(Dataset entries)
·····

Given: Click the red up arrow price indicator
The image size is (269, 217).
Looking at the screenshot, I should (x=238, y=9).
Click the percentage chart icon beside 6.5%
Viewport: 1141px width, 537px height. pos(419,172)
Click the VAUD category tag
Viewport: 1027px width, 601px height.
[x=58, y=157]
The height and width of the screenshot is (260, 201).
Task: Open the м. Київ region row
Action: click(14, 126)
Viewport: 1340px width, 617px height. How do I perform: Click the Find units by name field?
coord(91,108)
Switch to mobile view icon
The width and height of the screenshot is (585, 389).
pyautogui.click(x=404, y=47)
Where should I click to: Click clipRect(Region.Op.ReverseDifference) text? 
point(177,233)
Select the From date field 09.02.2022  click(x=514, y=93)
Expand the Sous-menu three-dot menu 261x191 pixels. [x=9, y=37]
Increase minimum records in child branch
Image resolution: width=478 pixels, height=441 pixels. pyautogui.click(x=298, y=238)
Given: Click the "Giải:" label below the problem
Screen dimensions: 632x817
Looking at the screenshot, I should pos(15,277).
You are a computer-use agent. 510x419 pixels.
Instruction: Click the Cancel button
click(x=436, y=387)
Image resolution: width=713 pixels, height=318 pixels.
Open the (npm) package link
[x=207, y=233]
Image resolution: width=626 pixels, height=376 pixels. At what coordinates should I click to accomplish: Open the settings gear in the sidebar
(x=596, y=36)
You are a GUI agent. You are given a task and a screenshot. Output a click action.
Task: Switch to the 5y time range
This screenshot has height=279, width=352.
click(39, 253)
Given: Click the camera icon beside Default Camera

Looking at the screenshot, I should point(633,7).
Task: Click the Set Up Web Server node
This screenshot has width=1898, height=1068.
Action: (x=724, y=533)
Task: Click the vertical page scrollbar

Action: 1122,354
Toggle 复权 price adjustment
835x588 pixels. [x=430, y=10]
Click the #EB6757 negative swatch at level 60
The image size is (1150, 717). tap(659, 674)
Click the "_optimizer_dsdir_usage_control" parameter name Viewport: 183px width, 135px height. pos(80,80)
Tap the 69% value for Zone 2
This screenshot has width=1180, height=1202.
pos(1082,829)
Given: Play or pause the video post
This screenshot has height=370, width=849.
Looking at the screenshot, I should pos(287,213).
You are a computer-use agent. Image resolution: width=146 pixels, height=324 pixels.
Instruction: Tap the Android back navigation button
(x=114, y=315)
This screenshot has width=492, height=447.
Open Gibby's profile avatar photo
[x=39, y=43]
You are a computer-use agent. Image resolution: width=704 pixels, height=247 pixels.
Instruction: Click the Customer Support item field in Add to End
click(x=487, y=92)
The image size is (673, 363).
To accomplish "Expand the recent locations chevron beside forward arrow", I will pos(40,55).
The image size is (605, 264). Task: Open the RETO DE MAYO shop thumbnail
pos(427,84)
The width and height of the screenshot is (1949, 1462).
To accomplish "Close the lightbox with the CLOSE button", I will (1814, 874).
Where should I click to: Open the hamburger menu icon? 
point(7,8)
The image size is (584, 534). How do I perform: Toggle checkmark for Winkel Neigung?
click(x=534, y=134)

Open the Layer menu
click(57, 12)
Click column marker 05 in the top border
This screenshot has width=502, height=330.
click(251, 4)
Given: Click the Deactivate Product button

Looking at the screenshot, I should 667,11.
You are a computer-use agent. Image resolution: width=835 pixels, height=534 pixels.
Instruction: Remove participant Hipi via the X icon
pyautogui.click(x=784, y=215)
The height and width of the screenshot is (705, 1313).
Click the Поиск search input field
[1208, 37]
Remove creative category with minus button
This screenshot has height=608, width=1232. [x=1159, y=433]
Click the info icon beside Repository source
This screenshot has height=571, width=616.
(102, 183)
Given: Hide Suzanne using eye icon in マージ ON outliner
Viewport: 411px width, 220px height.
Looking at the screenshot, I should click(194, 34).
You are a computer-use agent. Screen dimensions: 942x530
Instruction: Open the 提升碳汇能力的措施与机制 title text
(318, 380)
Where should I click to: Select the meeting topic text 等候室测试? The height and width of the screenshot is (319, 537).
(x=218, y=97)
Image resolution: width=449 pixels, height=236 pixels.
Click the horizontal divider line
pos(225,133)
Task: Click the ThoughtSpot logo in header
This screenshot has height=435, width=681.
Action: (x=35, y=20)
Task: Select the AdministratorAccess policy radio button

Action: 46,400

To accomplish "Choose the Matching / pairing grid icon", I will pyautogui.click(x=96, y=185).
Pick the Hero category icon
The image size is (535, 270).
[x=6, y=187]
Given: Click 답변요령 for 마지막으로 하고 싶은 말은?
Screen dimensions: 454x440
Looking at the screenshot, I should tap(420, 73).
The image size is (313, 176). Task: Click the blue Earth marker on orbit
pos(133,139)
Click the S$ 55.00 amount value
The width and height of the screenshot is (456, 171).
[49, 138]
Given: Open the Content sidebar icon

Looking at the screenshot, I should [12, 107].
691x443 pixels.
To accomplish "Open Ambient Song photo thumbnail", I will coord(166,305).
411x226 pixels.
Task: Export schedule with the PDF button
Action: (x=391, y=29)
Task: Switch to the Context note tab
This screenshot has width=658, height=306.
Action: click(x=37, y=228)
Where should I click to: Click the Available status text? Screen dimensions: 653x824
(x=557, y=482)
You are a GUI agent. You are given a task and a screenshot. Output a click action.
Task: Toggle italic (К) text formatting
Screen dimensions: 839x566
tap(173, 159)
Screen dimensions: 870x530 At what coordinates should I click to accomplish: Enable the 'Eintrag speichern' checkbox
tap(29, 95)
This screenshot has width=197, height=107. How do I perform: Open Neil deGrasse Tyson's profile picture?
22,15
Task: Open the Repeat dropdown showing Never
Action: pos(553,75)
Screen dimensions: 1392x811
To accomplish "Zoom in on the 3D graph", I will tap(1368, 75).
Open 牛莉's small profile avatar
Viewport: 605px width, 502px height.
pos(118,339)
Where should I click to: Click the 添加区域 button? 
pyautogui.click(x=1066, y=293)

·····

**Aim of the exercise**
Write the data out in full, matching every line exactly.

**Response**
Given: Click the red up arrow price indicator
The image size is (269, 217).
Looking at the screenshot, I should (x=238, y=9).
Click the percentage chart icon beside 6.5%
Viewport: 1141px width, 537px height. pos(419,172)
Click the VAUD category tag
Viewport: 1027px width, 601px height.
[x=58, y=157]
The height and width of the screenshot is (260, 201).
Task: Open the м. Київ region row
Action: click(14, 126)
Viewport: 1340px width, 617px height. How do I perform: Click the Find units by name field?
coord(91,108)
Switch to mobile view icon
The width and height of the screenshot is (585, 389).
pyautogui.click(x=404, y=47)
Where should I click to: Click clipRect(Region.Op.ReverseDifference) text? 
point(177,233)
Select the From date field 09.02.2022  click(x=514, y=93)
Expand the Sous-menu three-dot menu 261x191 pixels. [x=9, y=37]
Increase minimum records in child branch
Image resolution: width=478 pixels, height=441 pixels. pyautogui.click(x=298, y=238)
Given: Click the "Giải:" label below the problem
Screen dimensions: 632x817
Looking at the screenshot, I should pos(15,277).
You are a computer-use agent. 510x419 pixels.
Instruction: Click the Cancel button
click(x=436, y=387)
Image resolution: width=713 pixels, height=318 pixels.
Open the (npm) package link
[x=207, y=233]
Image resolution: width=626 pixels, height=376 pixels. At what coordinates should I click to accomplish: Open the settings gear in the sidebar
(x=596, y=36)
You are a GUI agent. You are given a task and a screenshot. Output a click action.
Task: Switch to the 5y time range
This screenshot has height=279, width=352.
click(39, 253)
Given: Click the camera icon beside Default Camera

Looking at the screenshot, I should point(633,7).
Task: Click the Set Up Web Server node
This screenshot has width=1898, height=1068.
Action: (x=724, y=533)
Task: Click the vertical page scrollbar

Action: 1122,354
Toggle 复权 price adjustment
835x588 pixels. [x=430, y=10]
Click the #EB6757 negative swatch at level 60
The image size is (1150, 717). tap(659, 674)
Click the "_optimizer_dsdir_usage_control" parameter name Viewport: 183px width, 135px height. pos(80,80)
Tap the 69% value for Zone 2
This screenshot has width=1180, height=1202.
pos(1082,829)
Given: Play or pause the video post
This screenshot has height=370, width=849.
Looking at the screenshot, I should pos(287,213).
You are a computer-use agent. Image resolution: width=146 pixels, height=324 pixels.
Instruction: Tap the Android back navigation button
(x=114, y=315)
This screenshot has width=492, height=447.
Open Gibby's profile avatar photo
[x=39, y=43]
You are a computer-use agent. Image resolution: width=704 pixels, height=247 pixels.
Instruction: Click the Customer Support item field in Add to End
click(x=487, y=92)
The image size is (673, 363).
To accomplish "Expand the recent locations chevron beside forward arrow", I will pos(40,55).
The image size is (605, 264). Task: Open the RETO DE MAYO shop thumbnail
pos(427,84)
The width and height of the screenshot is (1949, 1462).
To accomplish "Close the lightbox with the CLOSE button", I will (1814, 874).
Where should I click to: Open the hamburger menu icon? 
point(7,8)
The image size is (584, 534). How do I perform: Toggle checkmark for Winkel Neigung?
click(x=534, y=134)

Open the Layer menu
click(57, 12)
Click column marker 05 in the top border
This screenshot has width=502, height=330.
click(251, 4)
Given: Click the Deactivate Product button

Looking at the screenshot, I should 667,11.
You are a computer-use agent. Image resolution: width=835 pixels, height=534 pixels.
Instruction: Remove participant Hipi via the X icon
pyautogui.click(x=784, y=215)
The height and width of the screenshot is (705, 1313).
Click the Поиск search input field
[1208, 37]
Remove creative category with minus button
This screenshot has height=608, width=1232. [x=1159, y=433]
Click the info icon beside Repository source
This screenshot has height=571, width=616.
(102, 183)
Given: Hide Suzanne using eye icon in マージ ON outliner
Viewport: 411px width, 220px height.
Looking at the screenshot, I should click(194, 34).
You are a computer-use agent. Screen dimensions: 942x530
Instruction: Open the 提升碳汇能力的措施与机制 title text
(318, 380)
Where should I click to: Select the meeting topic text 等候室测试? The height and width of the screenshot is (319, 537).
(x=218, y=97)
Image resolution: width=449 pixels, height=236 pixels.
Click the horizontal divider line
pos(225,133)
Task: Click the ThoughtSpot logo in header
This screenshot has height=435, width=681.
Action: (x=35, y=20)
Task: Select the AdministratorAccess policy radio button

Action: 46,400

To accomplish "Choose the Matching / pairing grid icon", I will pyautogui.click(x=96, y=185).
Pick the Hero category icon
The image size is (535, 270).
[x=6, y=187]
Given: Click 답변요령 for 마지막으로 하고 싶은 말은?
Screen dimensions: 454x440
Looking at the screenshot, I should tap(420, 73).
The image size is (313, 176). Task: Click the blue Earth marker on orbit
pos(133,139)
Click the S$ 55.00 amount value
The width and height of the screenshot is (456, 171).
[49, 138]
Given: Open the Content sidebar icon

Looking at the screenshot, I should [12, 107].
691x443 pixels.
To accomplish "Open Ambient Song photo thumbnail", I will coord(166,305).
411x226 pixels.
Task: Export schedule with the PDF button
Action: (x=391, y=29)
Task: Switch to the Context note tab
This screenshot has width=658, height=306.
Action: click(x=37, y=228)
Where should I click to: Click the Available status text? Screen dimensions: 653x824
(x=557, y=482)
You are a GUI agent. You are given a task and a screenshot. Output a click action.
Task: Toggle italic (К) text formatting
Screen dimensions: 839x566
tap(173, 159)
Screen dimensions: 870x530 At what coordinates should I click to accomplish: Enable the 'Eintrag speichern' checkbox
tap(29, 95)
This screenshot has width=197, height=107. How do I perform: Open Neil deGrasse Tyson's profile picture?
22,15
Task: Open the Repeat dropdown showing Never
Action: pos(553,75)
Screen dimensions: 1392x811
To accomplish "Zoom in on the 3D graph", I will tap(1368, 75).
Open 牛莉's small profile avatar
Viewport: 605px width, 502px height.
pos(118,339)
Where should I click to: Click the 添加区域 button? 
pyautogui.click(x=1066, y=293)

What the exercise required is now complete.